A baby born at 37 weeks will be given the usual checks to monitor their condition – sometimes known as an Apgar test.
This is a quick method to check baby’s overall health by assessing their color, respiratory effort, heart rate, reflexes, and muscle tone.
Do babies born at 37 weeks need NICU?
Sometimes, babies born at 37 weeks will need to stay in NICU for a short while, but it’s quite unlikely.
The list of typical premature complications is minimal, so unless there is a medical condition or birth trauma, a baby will often be able to stay with mom until it’s time to go home.
Though the switch in classification in 2012 indicated that babies born at 37 weeks were having more initial issues than babies born at 38 weeks or later, the incidence of serious health risks is still very low.
Will my baby have to stay in hospital if born at 37 weeks?
Maybe, but maybe not!
This will vary on a case-by-case basis, just as it does for full-term babies.

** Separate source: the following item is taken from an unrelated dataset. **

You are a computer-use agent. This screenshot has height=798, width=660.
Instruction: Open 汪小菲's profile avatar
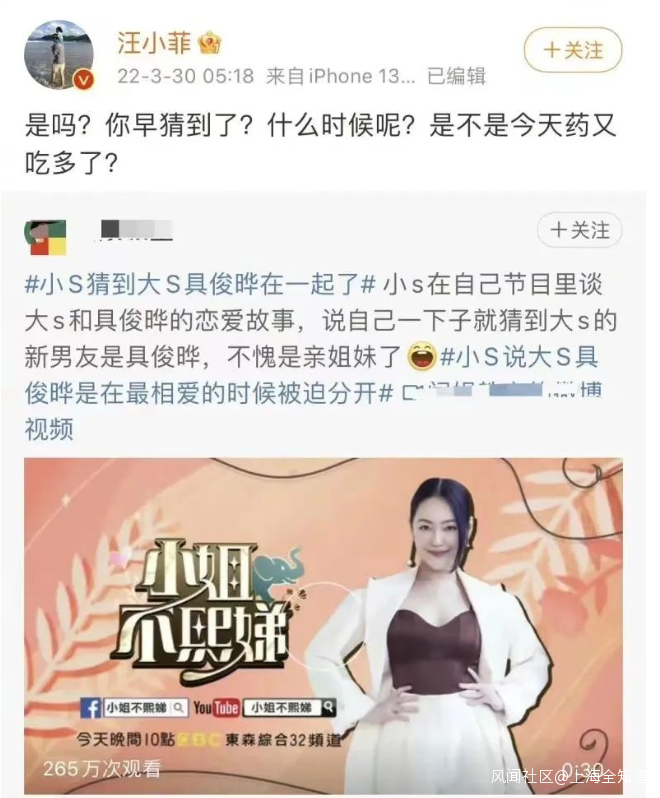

Sometimes babies born at 37 weeks will face some initial difficulties, but they are often short-term and easily resolved.
If they are feeding, breathing, and keeping themselves warm with no assistance, you’ll be good to go.
If you give birth by C-section, it’s normal to have a short stay in the hospital while you recover from surgery and start the healing process.
This can be a great time to ask the medical team around you any questions you may have about your little one’s condition and seek advice around breastfeeding or pumping, if necessary.
What are the risks of a baby born at 37 weeks?
So we know that for every week of your third trimester, your baby continues to put on weight, their internal systems keep maturing, and their brain and lungs grow and develop every day until they’re born.
Being born three weeks before their due date technically means they’re a little premature, but the risks are not the same.
The most common conditions are jaundice, low blood sugar, and difficulty breathing, but these often show within the first few hours.
Because they have less body fat, your baby may also have difficulty regulating their body temperature, but again, that will come in time.
As for long-term health risks, the outcome is generally positive.
For example, in comparison to babies born at 36 weeks and younger (preemies), children born at 37 weeks show similar higher cognitive scores as those born at full-term.
It’s easy to get swept up in the worries with an early arrival.
But it’s also worth remembering that at 37 weeks pregnant, anything can happen, and doctors are prepared and equipped to care for both of you.
Yes, it’s important for baby to reach full term, but if there’s nothing stopping them from meeting you three weeks sooner, the support is there to carry them through.
You’re both doing great mama and there’s a whole Peanut community rooting for you.